The Clock Gene — We are coded !
How does our body maintain precise timing ?
In the last article, we got introduced to what is circadian rhythm. This 24-hour tempo, controls our timed preferences for eating, sleeping, moods, emotions, our core body temperature, metabolic rate and release of numerous hormones.
Will our circadian rhythm go haywire in absence of sunlight ?
Long before we discovered this biological pacemaker, an ingenious experiment in 1729 by French geophysicist Jean-Jacques d’Ortous de Mairan discovered the very first evidence that plants generate their own internal time. De Mairan was studying the leaf movements of a species that displayed heliotropism: when a plant’s leaves or flowers track the trajectory of the sun as it moves across the sky during the day. De Mairan was intrigued by one plant in particular, called Mimosa pudica — at night, the leave collapse down as though they had wilted and at the start of the following day, the leaves pop open once again like an umbrella, healthy as ever. He wondered what would happen if the plant was cut from sunlight altogether. Will the leave still go through the cycle of opening and closing it’s leaves ? He kept the plant in a sealed box completely cut-off from sunlight.
Despite being cut off from the influence of light, leaves opened at the start of the day and then collapsed at night fall. It was a revolutionary discovery: de Mairan had shown that a living organism kept its own time, and was not, in fact, slave to the sun’s rhythmic commands. Somewhere within the plant was a twenty-four-hour rhythm generator that could track time without any cues from the outside world, such as daylight. The plant didn’t just have a circadian rhythm, it had an “endogenous,” or self-generated, rhythm.
Plants seemed to have their own biological clock.
Two hundred years later it was found that humans have a similar, internally generated circadian rhythm. In 1938, Professor Nathaniel Kleitman at the University of Chicago, accompanied by his research assistant Bruce Richardson, did an interesting experiment.
Kleitman and Richardson took a trip for 6 weeks into Mammoth Cave in Kentucky, one of the deepest caverns on the planet — so deep, in fact, that no detectable sunlight penetrates its farthest reaches. They were trying to answer a simple question : When cut off from the daily cycle of light and dark, would their biological rhythms of sleep and wakefulness become completely erratic, or would they stay the same as those individuals in the outside world exposed to rhythmic daylight? This experiment resulted in two groundbreaking discoveries — The first was that humans, like de Mairan’s heliotrope plants, generated their own endogenous circadian rhythm in the absence of external light from the sun. The second was that the inner clock cycles were not precisely twenty-four hours in length, but consistently and undeniably longer than twenty-four hours. Subsequent research has found out that, the average duration of a human adult’s endogenous circadian clock runs around twenty-four hours and fifteen minutes in length.

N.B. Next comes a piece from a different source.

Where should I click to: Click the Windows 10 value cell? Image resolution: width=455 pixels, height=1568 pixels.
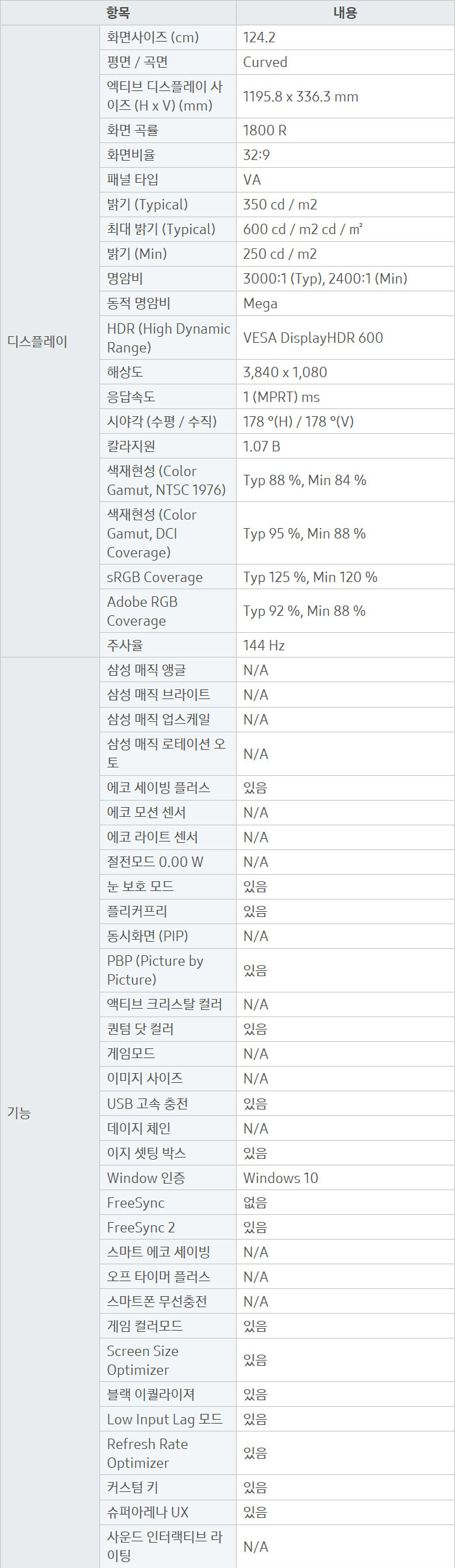coord(281,1178)
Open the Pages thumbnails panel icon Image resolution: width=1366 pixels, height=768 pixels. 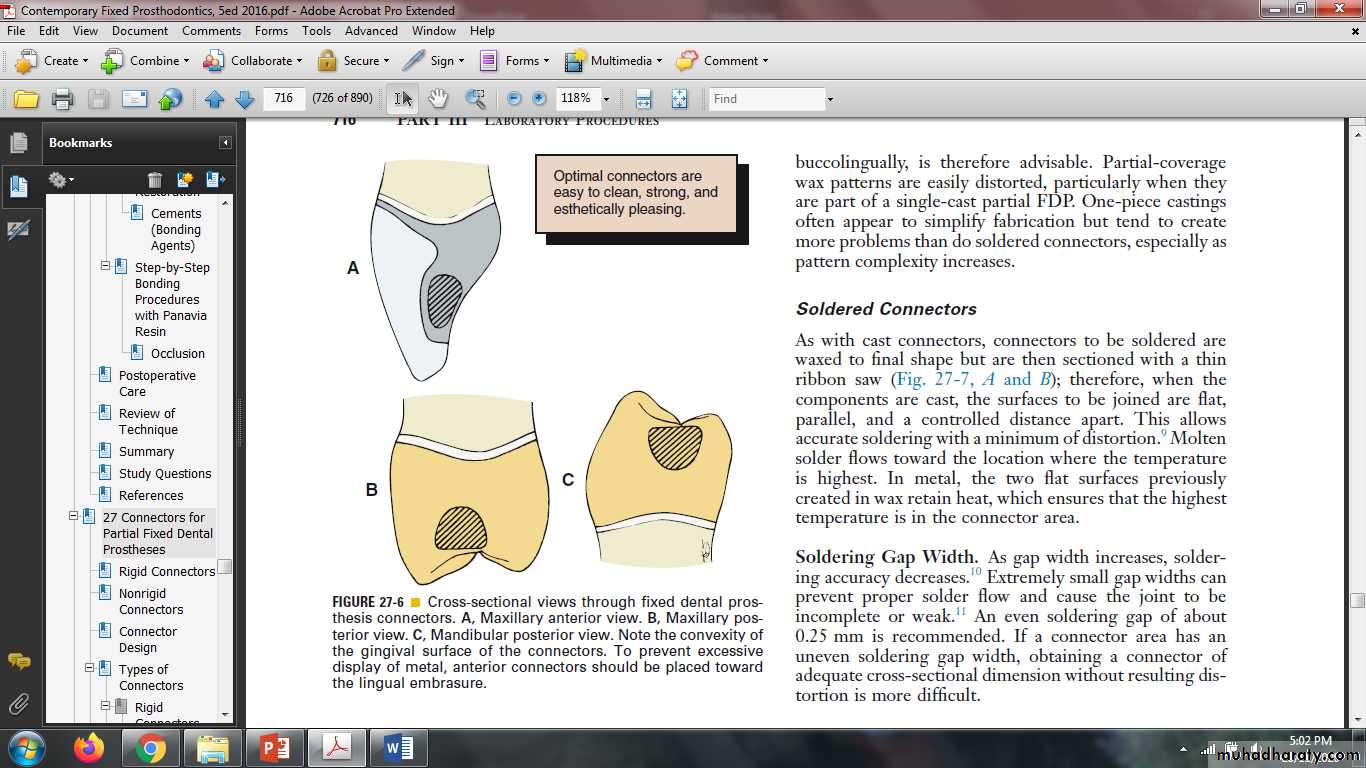point(18,143)
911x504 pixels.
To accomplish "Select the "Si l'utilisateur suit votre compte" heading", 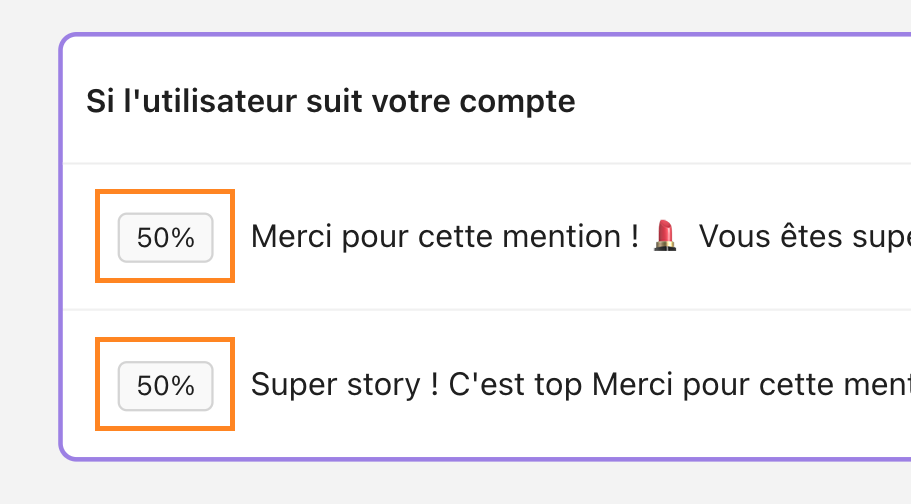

We routinely experience light from the sun that methodically resets our inaccurate internal timepiece each and every day, “winding” us back to precisely, twenty-four hours.
But just how our internal circadian biological clock worked remained a mystery !!
Identification of a clock gene
During the 1970’s, Seymour Benzer and his student Ronald Konopka asked whether it would be possible to identify genes that control the circadian rhythm in fruit flies. They demonstrated that mutations in an unknown gene disrupted the circadian clock of flies. They named this gene period. But how could this gene influence the circadian rhythm?
In 1984, Jeffrey C. Hall, Michael Rosbash and Michael W. Young , who were also studying fruit flies, aimed to discover how the clock actually works. They succeeded in isolating the period gene. They went on to discover that PER, the protein encoded by period, accumulated during the night and was degraded during the day. Thus, PER protein levels oscillate over a 24-hour cycle, in synchrony with the circadian rhythm.